Una fine lentissima, certo, come molti intellettuali si affannano a farci sapere, in bilico tra scetticismo e accelerazionismo, indecisi tra automatismi generazionali e dissidenza della domenica. Una fine che non smette mai di finire, come tutte le apocalissi calme, come un suicidio che dura decenni.

Allora perché perdere tempo a leggersi l’ultimo Houellebecq se non è altro che la sua monumentale, estenuante, estrema clonazione? Che cosa ci dice di nuovo, di diverso, di utile sul nostro adesso-qui che ci angoscia e al tempo stesso ci addormenta?

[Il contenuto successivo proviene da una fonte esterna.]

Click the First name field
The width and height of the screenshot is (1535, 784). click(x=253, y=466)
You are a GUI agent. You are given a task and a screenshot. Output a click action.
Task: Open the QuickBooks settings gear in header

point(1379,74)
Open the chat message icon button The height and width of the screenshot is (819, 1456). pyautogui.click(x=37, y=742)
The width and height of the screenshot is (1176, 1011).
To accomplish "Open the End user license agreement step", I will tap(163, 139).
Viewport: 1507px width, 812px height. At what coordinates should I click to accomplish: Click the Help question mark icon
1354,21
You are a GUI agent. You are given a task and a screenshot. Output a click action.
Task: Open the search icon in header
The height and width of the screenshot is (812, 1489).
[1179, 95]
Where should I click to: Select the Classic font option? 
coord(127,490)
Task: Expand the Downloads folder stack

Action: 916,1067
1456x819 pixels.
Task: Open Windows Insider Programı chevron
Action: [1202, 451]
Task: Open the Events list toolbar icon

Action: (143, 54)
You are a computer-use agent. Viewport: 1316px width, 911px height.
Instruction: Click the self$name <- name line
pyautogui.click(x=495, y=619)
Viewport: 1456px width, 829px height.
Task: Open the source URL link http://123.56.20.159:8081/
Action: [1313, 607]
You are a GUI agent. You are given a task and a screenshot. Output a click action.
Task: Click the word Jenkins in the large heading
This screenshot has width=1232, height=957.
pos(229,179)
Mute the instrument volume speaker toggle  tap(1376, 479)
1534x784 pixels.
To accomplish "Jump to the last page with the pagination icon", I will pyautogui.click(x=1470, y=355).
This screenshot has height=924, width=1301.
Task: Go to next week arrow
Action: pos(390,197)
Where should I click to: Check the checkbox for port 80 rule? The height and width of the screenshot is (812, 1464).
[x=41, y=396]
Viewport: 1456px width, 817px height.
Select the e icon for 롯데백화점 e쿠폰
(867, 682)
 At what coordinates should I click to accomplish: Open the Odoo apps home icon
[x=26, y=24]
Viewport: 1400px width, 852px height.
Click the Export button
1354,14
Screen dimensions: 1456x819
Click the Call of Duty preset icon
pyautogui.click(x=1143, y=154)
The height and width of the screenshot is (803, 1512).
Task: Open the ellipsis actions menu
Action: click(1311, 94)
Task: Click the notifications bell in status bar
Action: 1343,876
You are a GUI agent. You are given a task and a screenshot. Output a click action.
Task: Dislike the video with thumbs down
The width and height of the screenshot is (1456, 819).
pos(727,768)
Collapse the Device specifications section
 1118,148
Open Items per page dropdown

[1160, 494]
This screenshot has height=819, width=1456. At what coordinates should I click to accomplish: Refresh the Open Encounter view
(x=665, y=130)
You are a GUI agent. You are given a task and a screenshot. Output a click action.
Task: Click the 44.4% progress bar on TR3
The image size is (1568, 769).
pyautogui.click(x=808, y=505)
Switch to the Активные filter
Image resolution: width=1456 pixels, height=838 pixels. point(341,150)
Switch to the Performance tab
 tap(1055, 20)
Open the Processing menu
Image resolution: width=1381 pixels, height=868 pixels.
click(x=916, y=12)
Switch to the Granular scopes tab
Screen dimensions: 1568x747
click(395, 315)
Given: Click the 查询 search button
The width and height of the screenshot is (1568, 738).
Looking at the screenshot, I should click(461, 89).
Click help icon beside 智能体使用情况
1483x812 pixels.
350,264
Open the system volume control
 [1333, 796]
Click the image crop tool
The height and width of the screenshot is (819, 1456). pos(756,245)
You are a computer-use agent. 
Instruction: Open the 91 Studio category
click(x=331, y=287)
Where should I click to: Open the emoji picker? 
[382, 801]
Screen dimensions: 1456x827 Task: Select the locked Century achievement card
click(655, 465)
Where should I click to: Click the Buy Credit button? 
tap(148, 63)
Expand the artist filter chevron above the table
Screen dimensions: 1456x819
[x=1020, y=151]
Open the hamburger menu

Assolutamente nulla. Perché il punto è un altro. Il punto non è nemmeno la proiezione in una Francia futura, l’esercizio di scenari, la forma del thriller del disincanto, o l’ennui che si propaga con eziologia pandemica. Il punto è che nel libro c’è un easter egg, cioè questo: “What the fuck with the fucking doves?”.

Che senso ha l’ultimo volo delle colombe nei versi di Apollinaire? Ormai letteralmente più nessuno: il simbolismo è diventato inintelligibile, il sistema simbolico dell’Occidente è collassato, l’arbitrarietà del segno è diventata nebbia del significante. Paul per Prudence “poteva essere contemporaneamente suo figlio, suo padre e il suo amante. Il simbolismo messo in gioco le era perfettamente indifferente”. Per cui il sesso è nebbia. La malattia è nebbia. L’apparato sociale è nebbia. Le relazioni umane sono nebbia. L’epistemologia è nebbia. La vita è nebbia. Restano solo corpi senza organi, l’annientare programmatico del libro è proprio questo: non la nuda vita del filosofo, ma il cadavere senza scopo.

Dopo Cormac McCarthy, e sul lato opposto di un ipotetico spettro antropologico, Michel Houellebeq è il più grande scrittore vivente, il che significa tre cose: parla al presente, parla al futuro, lo fa benissimo.